Don't know if this was what was causing your problem, but my experience was very similar - when I was trying to output an HTML table that had a large size, with about 80.000 rows, TCPDF would display the page header but nothing table-related. This behaviour would be the same with different sets of data and different table structures.
After many attempts I started adding my own pagination - every 15 table rows, I would break the page and add a new table to the following page.
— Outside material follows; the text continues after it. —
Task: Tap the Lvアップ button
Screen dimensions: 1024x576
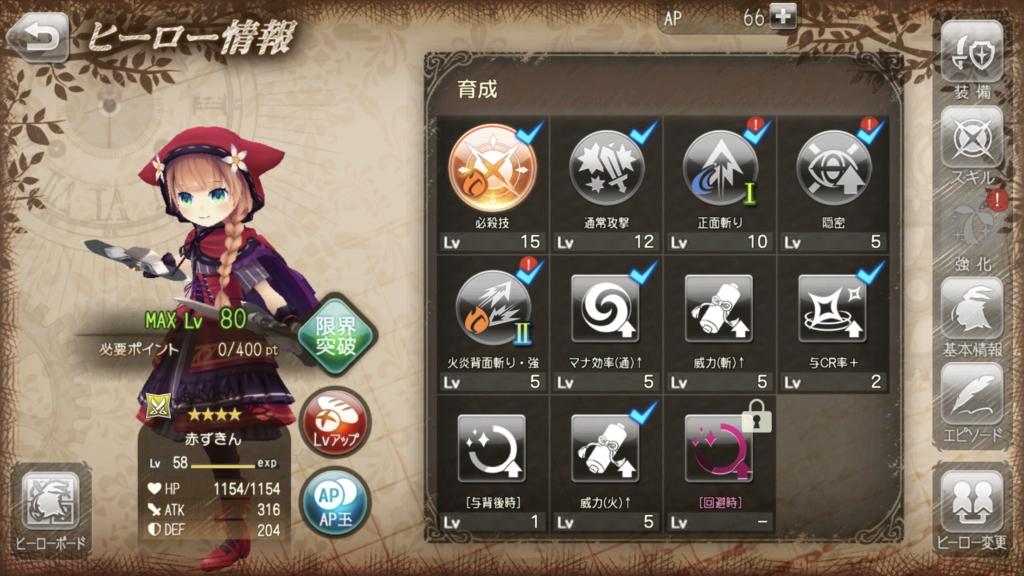Action: coord(335,423)
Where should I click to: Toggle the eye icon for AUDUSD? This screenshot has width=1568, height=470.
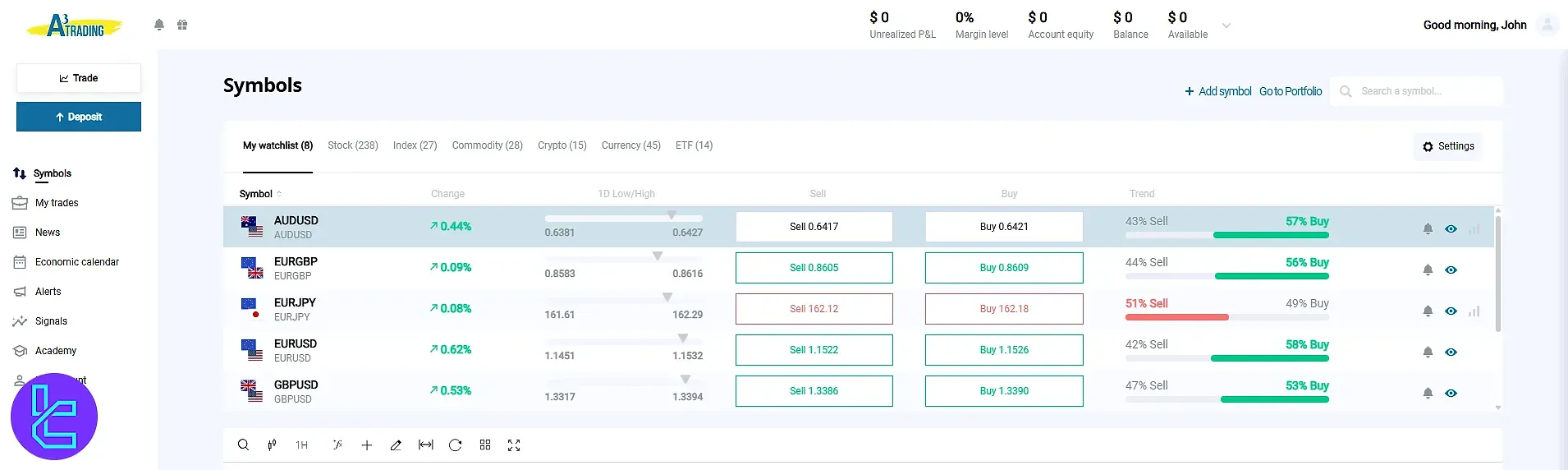pos(1451,228)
That's when I noticed that every once and a while I would get blank pages between a lot of full and correct ones. That's when I realised that there must be a problem with those particular subsets of data, and discovered the encoding issue. It may be that you had something similar and TCPDF was not making it clear what your problem was.
您使用 writeHTML 方法吗?
我在这里查看了性能建议:http://www.tcpdf.org/performances.php
它说“将大的 HTML 块分割成更小的块;”。
我发现,如果我的 HTML 块超过 20,000 个字符,则生成 PDF 将需要 2 分钟多的时间。
我只是将我的 html 分成多个块,并为每个块调用 writeHTML,它得到了显着的改进。以前 2 分钟内不会生成的文件现在需要 16 秒。
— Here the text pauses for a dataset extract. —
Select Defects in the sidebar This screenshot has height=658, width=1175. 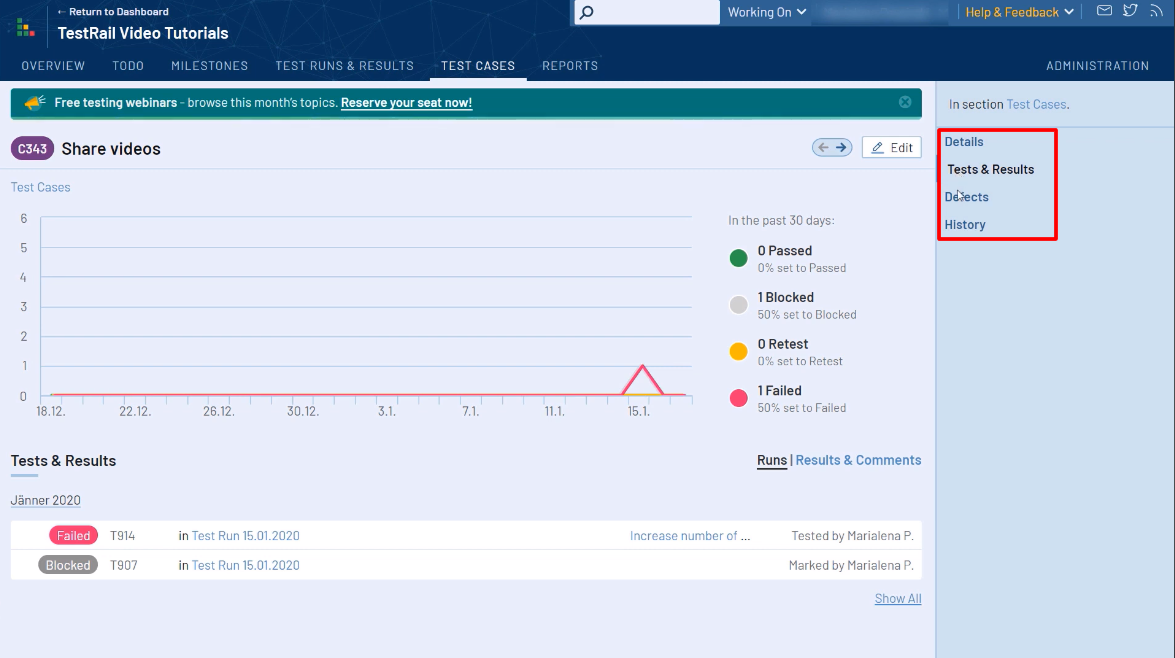pyautogui.click(x=966, y=197)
Are you using the writeHTML method?
I went through the performance recommendations here: http://www.tcpdf.org/performances.php
It says "Split large HTML blocks in smaller pieces;".
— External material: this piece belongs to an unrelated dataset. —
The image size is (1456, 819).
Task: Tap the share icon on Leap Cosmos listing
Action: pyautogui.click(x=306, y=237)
I found that if my blocks of HTML went over 20,000 characters the PDF would take well over 2 minutes to generate.
I simply split my html up into the blocks and called writeHTML for each block and it improved dramatically. A file that wouldn't generate in 2 minutes before now takes 16 seconds.
TCPDF 似乎是 PHP 中 PDF 生成的本机实现。使用 PDFlib 等编译库或命令可能会获得更好的性能-line 应用程序,例如 htmldoc。后者最有可能生成大型 PDF。
另外,您是否将输出的 PDF 分成多个页面?即 TCPDF 是否知道将单个 HTML 文档剪切为多个页面,或者您是否生成多个 HTML 文件以将其组合成单个 PDF 文档?这也可能有帮助。
TCPDF seems to be a native implementation of PDF generation in PHP. You may have better performance using a compiled library like PDFlib or a command-line app like htmldoc. The latter will have the best chances of generating a large PDF.
Also, are you breaking the output PDF into multiple pages? I.e. does TCPDF know to take a single HTML document and cut it into multiple pages, or are you generating multiple HTML files for it to combine into a single PDF document? That may also help.
我会将 PDF 分成几个部分,就像分页一样。
1) 每个分页 HTML 页面上都有“获取 PDF”按钮,并且仅允许从该 HTML 页面下载记录。
2) 限制可以下载的最大记录数。如果达到最大限制,则拆分 PDF 并让用户下载多个 PDF。
I would break the PDF into parts, just like pagination.
1) Have "Get PDF" button on every paginated HTML page and allow downloading of records from that HTML page only.
2) Limit the maximum number of records that can be downloaded. If the maximum limit reaches, split the PDF and let the user to download multiple PDFs.